A successful treatment option for men experiencing pelvic floor dysfunction following prostatectomy is physical therapy. The PT, who is specially trained in the pelvic floor, first evaluates the function of the PFM. Flexibility, mobility and strength are measured via manual intrarectal exam (PFM are located approximately one inch intrarectally). Biofeedback assessment of resting tone, strength and endurance of the PFM are performed.

A study published from the World Journal of Urology titled “Evaluation of early pelvic floor physiotherapy on the duration and degree of urinary incontinence after radical retropubic prostatectomy in a non-teaching hospital” reviewed the effects that early pelvic floor re-education had on the degree and duration of incontinence. This study concluded that the time period towards continence after a prostatectomy procedure can be shortened significantly if pelvic floor re-education is started early in recovery.

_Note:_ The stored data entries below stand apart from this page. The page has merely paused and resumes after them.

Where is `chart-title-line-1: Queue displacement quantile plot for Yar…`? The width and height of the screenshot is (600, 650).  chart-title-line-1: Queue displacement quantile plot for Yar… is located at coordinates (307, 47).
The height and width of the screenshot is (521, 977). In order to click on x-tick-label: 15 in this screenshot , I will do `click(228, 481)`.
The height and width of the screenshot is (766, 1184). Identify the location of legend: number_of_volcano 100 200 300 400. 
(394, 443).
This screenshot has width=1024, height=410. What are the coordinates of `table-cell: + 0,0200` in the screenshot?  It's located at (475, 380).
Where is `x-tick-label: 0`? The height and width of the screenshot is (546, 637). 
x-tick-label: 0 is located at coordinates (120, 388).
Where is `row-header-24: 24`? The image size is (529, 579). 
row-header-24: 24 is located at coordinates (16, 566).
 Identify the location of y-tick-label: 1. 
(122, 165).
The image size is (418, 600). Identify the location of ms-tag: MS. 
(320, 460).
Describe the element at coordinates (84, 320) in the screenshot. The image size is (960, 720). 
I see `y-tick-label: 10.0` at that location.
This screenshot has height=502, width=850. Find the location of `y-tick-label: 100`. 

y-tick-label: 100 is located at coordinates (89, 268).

Physical therapy treatment for incontinence consists of manual therapy, neuromuscular re education (biofeedback), strengthening and coordination training. Manual therapy improves extensibility of the PFM, enhancing endorphin production and blood flow. Soft tissue work is a key component for many patients post prostatectomy. Men may subconsciously tighten their PFM all day, thinking this prevents leaking. However, constant tension causes the PFM to become tight and restricted resulting in further weakness/dysfunction.

Once the PFM are free of tension, manual quick stretch techniques are performed to promote strength, recruiting muscle fibers that may be inactive. Biofeedback, which is first used to assess the PFM can also be incorporated into the treatment process. The biofeedback hand held units read the electrical activity of the PFM, giving both the physical therapist and the patient quantitative information about the state of the muscles. Are the muscles too weak, too tight, have poor endurance? Biofeedback training educates patient how to locate their PFM, lower the muscle tension and strengthen weakened muscles. A tailored home exercise program is taught to help men improve their PFM awareness during home/work/sport and empowers men to improve PFM function.

While working with one of the staff DPT (Doctor of Physical Therapy) at FOUNDATION PHYSICAL THERAPY and under the guidance of GINA PARSONIS, DPT MTC the first to offer pelvic floor rehabilitation in PINELLAS COUNTY 24 years ago, most men with symptoms of incontinence post prostatectomy can regain continence in 2 to 3 months.


Cornel, E. B., de Wit, R., & Witjes, J. A. (2005). Evaluation of early pelvic floor physiotherapy on the duration and degree of urinary incontinence after radical retropubic prostatectomy in a non-teaching hospital . World Journal of Urology , 23(5), 353-355.